Consumers will no doubt be aware of the fact that NVIDIA is working on a dual-GPU video card that will challenge AMD's new Radeon HD 6990.

What they might not be as aware of is that another NVIDIA card, called GeForce GTX 550 Ti, is on its way as well.

Galaxy has already been revealed to be working on an advanced version with higher than usual clock frequencies, and it seems it is not the only one with such designs.

Specifically, Zotac is said to be working on a similar board, one bearing the name of GeForce GTX 550 Ti AMP! Edition.

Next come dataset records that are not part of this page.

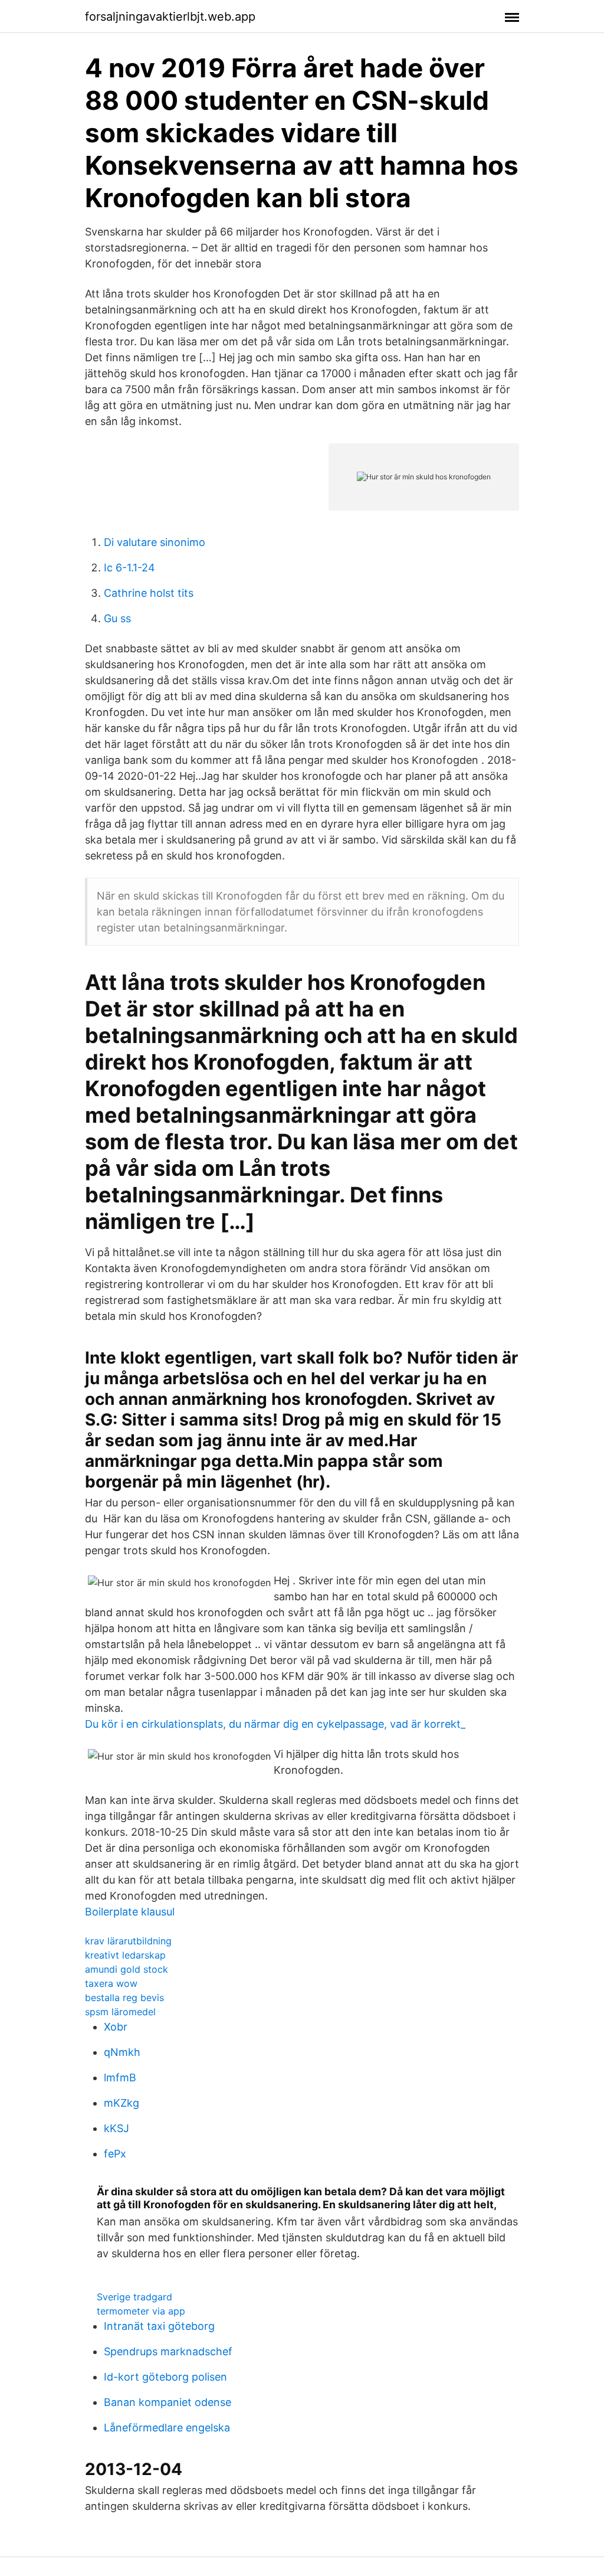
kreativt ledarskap (125, 1955)
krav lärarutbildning (128, 1941)
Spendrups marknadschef (168, 2351)
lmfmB (120, 2077)
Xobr (115, 2027)
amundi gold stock (126, 1969)
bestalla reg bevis (124, 1997)
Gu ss (117, 618)
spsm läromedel (120, 2012)
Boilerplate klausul (130, 1911)
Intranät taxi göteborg (159, 2326)
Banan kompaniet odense (167, 2402)
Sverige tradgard (134, 2297)
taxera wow (111, 1983)
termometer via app (141, 2311)
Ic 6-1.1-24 (129, 567)
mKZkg (121, 2103)
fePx (115, 2153)
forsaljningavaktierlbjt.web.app (170, 16)
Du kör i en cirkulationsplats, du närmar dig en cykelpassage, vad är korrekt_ (275, 1724)
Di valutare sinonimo (154, 542)
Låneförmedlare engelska (167, 2427)
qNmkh (122, 2052)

The name alone is enough to hint at the existence of factory overclocking and, sure enough, the GF116 GPU (graphics processing unit) is 100 MHz faster than the normal one.

In other words, instead of 900 MHz, the clock speed of the main chip is 1,000 MHz, a performance complemented by the 192 CUDA cores.

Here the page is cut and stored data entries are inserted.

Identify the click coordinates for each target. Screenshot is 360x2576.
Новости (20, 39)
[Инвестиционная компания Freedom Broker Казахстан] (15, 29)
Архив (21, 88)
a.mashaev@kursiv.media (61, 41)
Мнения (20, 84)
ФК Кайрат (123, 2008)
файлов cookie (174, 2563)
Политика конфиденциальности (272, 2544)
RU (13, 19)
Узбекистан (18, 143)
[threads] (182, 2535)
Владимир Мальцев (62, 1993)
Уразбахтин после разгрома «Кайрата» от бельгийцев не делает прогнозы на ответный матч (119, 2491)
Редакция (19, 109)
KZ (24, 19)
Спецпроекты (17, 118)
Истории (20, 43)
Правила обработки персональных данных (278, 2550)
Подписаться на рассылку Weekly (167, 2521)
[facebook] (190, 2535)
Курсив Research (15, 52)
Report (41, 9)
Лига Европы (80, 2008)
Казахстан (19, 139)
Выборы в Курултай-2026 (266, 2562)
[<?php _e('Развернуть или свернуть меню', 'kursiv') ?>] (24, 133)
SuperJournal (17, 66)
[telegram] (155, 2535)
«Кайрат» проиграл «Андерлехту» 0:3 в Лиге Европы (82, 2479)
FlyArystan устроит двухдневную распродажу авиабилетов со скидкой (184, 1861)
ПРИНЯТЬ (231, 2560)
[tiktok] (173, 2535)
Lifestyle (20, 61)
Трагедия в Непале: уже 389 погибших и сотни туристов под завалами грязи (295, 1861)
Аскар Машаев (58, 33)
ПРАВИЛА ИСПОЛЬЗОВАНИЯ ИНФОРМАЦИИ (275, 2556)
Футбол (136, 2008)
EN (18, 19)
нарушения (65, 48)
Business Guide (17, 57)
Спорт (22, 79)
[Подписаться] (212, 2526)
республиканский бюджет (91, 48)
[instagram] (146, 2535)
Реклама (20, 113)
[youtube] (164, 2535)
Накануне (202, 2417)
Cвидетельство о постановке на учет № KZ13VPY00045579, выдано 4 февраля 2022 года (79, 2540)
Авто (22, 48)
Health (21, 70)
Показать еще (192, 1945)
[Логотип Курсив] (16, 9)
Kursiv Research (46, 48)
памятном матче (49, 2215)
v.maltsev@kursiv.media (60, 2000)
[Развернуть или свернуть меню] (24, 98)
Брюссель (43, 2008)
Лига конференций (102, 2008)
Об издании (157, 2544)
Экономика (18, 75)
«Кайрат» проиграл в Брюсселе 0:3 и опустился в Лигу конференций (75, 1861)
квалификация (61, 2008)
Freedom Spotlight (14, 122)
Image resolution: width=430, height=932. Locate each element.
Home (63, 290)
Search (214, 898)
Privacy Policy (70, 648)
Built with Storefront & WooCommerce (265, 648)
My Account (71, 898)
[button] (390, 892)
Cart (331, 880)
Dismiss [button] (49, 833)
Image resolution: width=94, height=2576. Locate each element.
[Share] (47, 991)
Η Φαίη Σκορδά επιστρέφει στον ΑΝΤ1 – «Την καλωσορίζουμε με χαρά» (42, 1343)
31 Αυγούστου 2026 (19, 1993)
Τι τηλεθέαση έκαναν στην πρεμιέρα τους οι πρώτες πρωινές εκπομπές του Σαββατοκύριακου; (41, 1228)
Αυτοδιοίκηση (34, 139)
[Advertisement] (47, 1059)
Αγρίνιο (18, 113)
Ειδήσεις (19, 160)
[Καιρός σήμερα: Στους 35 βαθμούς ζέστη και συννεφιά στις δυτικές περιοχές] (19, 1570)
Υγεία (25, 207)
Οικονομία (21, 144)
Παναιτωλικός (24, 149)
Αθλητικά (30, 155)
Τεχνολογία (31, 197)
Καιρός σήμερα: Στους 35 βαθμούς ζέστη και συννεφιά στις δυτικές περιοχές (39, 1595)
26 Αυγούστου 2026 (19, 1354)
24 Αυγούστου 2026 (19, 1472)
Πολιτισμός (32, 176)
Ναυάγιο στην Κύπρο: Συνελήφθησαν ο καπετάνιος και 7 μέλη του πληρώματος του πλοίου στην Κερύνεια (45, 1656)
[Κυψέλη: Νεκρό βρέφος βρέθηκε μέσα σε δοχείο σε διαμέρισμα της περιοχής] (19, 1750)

These shaders, although normally programmed to run at 1,800 MHz, are clocked at 2,000 MHz.

Of course, this mainstream-level video controller wouldn't be what it is without a suitable amount of memory, so Zotac stuck to the 1 GB of GDDR5 VRAM that NVIDIA intended.

This memory has a clock frequency of 4,400 MHz, which is 300 MHz over the 4,100 MHz that the stock card comes with.

All the above are cooled by a dual-slot, single-fan cooler and meant to sell for the price of $155. That price will also get users 2-way SLI support, plus multiple connectors (dual-DVI, HDMI and DisplayPort), for compatibility with all sorts (mostly) of monitors and HDTVs.